Equally slick is spinning her upside down like a top, guns basting away, to pick off surrounding enemies.

With combat mechanics accessible for even the most finger-fumbling gamer and action fierce enough to please the Ninja Gaiden veteran, Bayonetta offers a bloody, stylish and stress-relieving date night for the adult gamer looking to spend some time with a virtual bad girl.

Read all about it: This supernatural superheroine does not have her own comic book, but I can offer a few titles for inspiration.

Try either Top Cow’s monthly Witchblade, with the sassy Sara Pezzini wrapped in armor ($2.99 each), or any of Todd McFarlane’s Spawn issues featuring Angela, the bounty-hunting angel. I would search hard for Spawn: Angela’s Hunt, the three-issue miniseries trade paperback ($24.99) written by Neil Gaiman.

Darksiders (THQ, rated M for mature, reviewed for PlayStation 3, $59.99) - As War, one of the famed Four Horsemen, I have been wrongly accused of starting the apocalypse. It’s up to me to return to a demon-infested Earth and take revenge on those who have betrayed me while restoring the fine balance between heaven and hell.

So, how’s your day going?

Of course, a comic-book creator, Joe Madureira, concocted this third-person action game, and of course, it drips more blood and testosterone than a WWE match set in the Middle Ages.

Think about a light version of Zelda and God of War played while roaming around massive, barren wastelands, tombs and dungeons peppered with fire, brimstone and magma and at the same time forging and using the perfect combination of combat gear and powers.

This is sword slaughter at its splash-page finest, with liberal amounts of skeletal creatures, zombies and fire-belching bosses always standing in the way of missions.

Just like Bayonetta, the game revels in violently killing supernatural enemies with a wide variety of weapons and attacks.

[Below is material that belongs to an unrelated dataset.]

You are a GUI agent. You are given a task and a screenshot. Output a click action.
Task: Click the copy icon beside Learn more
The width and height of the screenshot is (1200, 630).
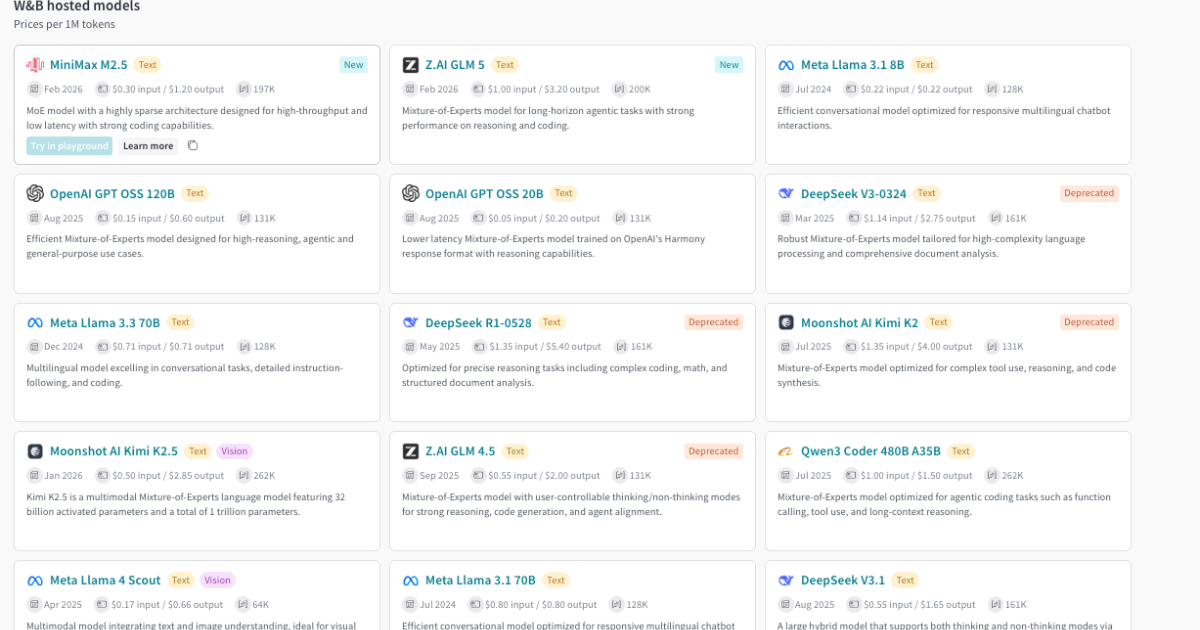[x=193, y=146]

It’s just not as stylish - and no bikinis are involved.

Surprisingly, amid all the carnage, players take a break to ride a griffin-type beast, must solve puzzles to unlock areas using a crossblade like a boomerang, transform into a fiery Chaos-form beast, fly using demonic wings, collect souls to barter with the demon Vulgrim and ride War’s steed Ruin.

Dismembering, squashing heads, skewering flaming vampire bats, tossing stick bombs and popping pus-filled behemoths are all in a day’s work for this warrior.

I also should mention the wonderful cast of support characters, including a pesky fellow named the Watcher (sort of like Spawn’s unwelcome pal the Clown) with a voice like Mark Hamill’s Joker, and a too-cool demon called Samuel (think Tim Curry as Darkness in “Legend”).

Darksiders features high production values and Neanderthal combat mechanics that mix postapocalyptic adventure with that distinct “male demographic” comic-book design to deliver joyous, button-stumping fun.

Read all about it: Those who preordered Darksiders from GameStop are already reading a comic book created by Mr. Madureira that offers a prequel to the action.

I would direct those who did not get the book to check out Mr. Madureira’s work on Uncanny X-Men back in the mid-1990s, especially the Age of Apocalypse story line. Four trade paperbacks, under the title X-Men: The Complete Age of Apocalypse Epic ($29.99 each), feature his work on the Astonishing X-Men miniseries.